PROBLEM :: Copy the material below word for word, from its first line through the line that contains "coordinates (1502, 124).".

#### INPUT ROWS

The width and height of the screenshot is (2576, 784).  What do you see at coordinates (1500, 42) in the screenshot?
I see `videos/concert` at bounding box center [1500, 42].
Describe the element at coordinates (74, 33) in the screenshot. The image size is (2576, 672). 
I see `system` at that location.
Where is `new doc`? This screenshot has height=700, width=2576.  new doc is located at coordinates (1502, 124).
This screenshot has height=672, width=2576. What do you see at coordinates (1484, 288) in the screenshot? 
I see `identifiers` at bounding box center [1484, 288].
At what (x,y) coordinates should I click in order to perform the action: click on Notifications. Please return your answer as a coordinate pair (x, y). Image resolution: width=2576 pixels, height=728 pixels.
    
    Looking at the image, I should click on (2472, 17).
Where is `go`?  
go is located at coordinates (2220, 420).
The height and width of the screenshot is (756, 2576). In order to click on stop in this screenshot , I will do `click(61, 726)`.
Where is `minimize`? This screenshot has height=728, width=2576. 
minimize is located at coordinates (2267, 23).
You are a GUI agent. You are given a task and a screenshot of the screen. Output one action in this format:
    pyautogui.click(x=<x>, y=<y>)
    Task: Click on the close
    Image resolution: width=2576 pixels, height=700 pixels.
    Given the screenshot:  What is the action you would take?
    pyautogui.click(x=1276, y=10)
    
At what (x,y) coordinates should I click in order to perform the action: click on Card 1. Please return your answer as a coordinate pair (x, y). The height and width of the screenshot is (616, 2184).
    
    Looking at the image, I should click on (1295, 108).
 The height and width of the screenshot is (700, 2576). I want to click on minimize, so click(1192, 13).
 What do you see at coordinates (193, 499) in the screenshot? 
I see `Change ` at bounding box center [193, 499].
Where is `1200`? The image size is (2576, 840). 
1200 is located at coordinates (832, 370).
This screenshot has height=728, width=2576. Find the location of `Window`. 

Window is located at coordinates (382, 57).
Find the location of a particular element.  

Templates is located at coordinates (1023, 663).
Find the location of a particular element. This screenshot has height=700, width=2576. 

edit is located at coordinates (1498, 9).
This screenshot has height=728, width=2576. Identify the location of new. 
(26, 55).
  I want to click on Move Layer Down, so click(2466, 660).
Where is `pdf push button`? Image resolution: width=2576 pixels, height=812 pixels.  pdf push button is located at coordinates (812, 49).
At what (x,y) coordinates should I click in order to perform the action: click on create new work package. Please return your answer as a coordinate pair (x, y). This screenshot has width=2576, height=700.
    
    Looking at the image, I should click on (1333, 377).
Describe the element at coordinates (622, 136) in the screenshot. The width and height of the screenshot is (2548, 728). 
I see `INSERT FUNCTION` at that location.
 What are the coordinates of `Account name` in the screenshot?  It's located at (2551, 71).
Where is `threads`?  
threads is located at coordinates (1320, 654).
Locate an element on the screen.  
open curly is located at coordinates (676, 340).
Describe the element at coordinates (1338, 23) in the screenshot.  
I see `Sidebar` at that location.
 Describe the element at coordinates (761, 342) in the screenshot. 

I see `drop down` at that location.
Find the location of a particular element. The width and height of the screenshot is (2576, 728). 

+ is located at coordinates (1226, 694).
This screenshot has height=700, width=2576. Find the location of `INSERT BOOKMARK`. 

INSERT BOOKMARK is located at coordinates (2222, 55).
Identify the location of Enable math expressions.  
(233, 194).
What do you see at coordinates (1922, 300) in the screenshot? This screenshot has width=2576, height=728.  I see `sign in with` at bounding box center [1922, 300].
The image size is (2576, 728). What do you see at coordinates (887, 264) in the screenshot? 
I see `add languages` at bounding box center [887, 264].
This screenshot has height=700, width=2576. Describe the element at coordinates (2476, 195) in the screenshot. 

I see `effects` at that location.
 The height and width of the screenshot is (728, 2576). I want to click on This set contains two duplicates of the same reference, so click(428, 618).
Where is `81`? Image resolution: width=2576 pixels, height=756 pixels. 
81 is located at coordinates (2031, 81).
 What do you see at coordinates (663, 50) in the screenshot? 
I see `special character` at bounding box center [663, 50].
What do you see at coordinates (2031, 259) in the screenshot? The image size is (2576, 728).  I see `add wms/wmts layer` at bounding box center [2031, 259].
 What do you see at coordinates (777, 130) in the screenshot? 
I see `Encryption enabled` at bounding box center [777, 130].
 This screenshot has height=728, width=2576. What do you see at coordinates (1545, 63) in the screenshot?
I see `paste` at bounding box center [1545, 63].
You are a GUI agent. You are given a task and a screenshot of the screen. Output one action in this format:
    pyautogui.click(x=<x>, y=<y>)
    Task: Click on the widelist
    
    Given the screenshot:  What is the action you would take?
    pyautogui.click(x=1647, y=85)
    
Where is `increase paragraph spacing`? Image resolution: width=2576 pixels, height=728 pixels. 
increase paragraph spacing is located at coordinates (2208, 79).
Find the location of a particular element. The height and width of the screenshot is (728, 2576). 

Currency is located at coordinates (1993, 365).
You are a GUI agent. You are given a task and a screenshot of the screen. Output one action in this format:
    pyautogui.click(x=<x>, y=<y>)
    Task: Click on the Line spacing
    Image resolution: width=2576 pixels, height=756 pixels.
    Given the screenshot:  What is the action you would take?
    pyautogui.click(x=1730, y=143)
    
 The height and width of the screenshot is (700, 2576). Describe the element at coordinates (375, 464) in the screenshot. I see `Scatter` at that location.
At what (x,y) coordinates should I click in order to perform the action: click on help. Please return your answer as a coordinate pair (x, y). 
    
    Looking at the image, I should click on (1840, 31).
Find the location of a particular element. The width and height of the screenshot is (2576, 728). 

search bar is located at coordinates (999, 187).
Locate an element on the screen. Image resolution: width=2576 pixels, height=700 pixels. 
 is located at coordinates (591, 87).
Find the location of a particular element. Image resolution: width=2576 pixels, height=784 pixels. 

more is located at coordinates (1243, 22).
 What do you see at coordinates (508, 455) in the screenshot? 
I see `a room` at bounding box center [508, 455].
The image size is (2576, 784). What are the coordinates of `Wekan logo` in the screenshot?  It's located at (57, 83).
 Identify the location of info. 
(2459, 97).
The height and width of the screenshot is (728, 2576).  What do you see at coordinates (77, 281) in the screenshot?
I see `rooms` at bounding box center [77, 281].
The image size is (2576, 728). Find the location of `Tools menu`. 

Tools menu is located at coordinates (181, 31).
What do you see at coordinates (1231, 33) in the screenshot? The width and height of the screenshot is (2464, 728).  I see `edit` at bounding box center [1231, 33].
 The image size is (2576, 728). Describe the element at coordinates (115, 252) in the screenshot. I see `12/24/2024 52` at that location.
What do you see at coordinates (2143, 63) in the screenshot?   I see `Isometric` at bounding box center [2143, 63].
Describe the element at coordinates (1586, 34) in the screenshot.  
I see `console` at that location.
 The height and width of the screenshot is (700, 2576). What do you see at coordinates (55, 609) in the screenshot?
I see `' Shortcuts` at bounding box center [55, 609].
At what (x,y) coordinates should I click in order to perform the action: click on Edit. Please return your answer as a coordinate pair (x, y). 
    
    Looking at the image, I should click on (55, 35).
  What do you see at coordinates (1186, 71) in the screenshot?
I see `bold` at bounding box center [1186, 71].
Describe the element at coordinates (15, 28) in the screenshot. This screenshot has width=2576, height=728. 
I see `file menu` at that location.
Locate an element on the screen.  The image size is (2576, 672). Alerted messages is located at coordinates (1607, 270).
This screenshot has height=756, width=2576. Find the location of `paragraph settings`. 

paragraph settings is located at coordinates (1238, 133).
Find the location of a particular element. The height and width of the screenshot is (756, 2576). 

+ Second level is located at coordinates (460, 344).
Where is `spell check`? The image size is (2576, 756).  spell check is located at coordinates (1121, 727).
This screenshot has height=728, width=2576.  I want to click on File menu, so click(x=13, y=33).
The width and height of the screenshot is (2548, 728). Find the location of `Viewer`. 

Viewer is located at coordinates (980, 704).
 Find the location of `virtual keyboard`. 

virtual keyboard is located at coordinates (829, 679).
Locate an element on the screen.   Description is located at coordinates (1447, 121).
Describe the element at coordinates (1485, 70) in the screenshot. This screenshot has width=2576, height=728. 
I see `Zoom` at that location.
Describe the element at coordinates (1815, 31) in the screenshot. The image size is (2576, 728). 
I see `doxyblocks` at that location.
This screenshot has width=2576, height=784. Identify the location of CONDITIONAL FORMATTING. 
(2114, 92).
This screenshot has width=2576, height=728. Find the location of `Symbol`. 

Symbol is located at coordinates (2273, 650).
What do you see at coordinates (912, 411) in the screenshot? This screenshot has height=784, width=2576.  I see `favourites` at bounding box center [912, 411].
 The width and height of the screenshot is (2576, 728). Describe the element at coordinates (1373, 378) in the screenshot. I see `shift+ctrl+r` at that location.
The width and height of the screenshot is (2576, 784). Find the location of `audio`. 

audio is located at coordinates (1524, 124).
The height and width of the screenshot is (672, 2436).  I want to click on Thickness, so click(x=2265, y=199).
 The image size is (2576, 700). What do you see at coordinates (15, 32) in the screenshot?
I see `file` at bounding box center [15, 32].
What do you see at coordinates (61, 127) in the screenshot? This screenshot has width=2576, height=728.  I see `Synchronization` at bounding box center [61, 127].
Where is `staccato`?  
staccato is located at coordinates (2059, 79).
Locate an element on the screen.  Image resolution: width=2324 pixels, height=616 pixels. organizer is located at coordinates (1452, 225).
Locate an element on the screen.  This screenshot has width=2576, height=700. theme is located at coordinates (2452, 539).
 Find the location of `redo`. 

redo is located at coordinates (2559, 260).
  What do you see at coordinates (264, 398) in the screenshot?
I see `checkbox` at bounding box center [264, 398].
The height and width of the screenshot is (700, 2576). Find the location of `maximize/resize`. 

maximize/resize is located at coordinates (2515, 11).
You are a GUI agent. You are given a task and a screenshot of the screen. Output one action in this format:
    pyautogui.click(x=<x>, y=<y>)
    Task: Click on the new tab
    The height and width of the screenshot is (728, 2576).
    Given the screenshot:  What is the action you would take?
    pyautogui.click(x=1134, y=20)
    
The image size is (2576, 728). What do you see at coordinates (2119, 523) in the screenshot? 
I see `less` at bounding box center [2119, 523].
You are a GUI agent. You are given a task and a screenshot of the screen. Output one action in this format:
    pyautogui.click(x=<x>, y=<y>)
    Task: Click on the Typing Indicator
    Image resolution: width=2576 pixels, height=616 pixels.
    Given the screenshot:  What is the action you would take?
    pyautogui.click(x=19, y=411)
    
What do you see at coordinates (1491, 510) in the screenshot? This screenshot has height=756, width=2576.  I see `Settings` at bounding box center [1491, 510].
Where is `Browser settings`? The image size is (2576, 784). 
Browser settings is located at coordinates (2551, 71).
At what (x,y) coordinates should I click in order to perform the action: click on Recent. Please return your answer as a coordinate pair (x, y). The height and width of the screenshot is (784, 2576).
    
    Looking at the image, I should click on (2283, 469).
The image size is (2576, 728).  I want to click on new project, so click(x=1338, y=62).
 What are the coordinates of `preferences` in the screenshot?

########

ANSWER FOR THIS EXERCISE ::
The width and height of the screenshot is (2576, 784).  What do you see at coordinates (1500, 42) in the screenshot?
I see `videos/concert` at bounding box center [1500, 42].
Describe the element at coordinates (74, 33) in the screenshot. The image size is (2576, 672). 
I see `system` at that location.
Where is `new doc`? This screenshot has height=700, width=2576.  new doc is located at coordinates (1502, 124).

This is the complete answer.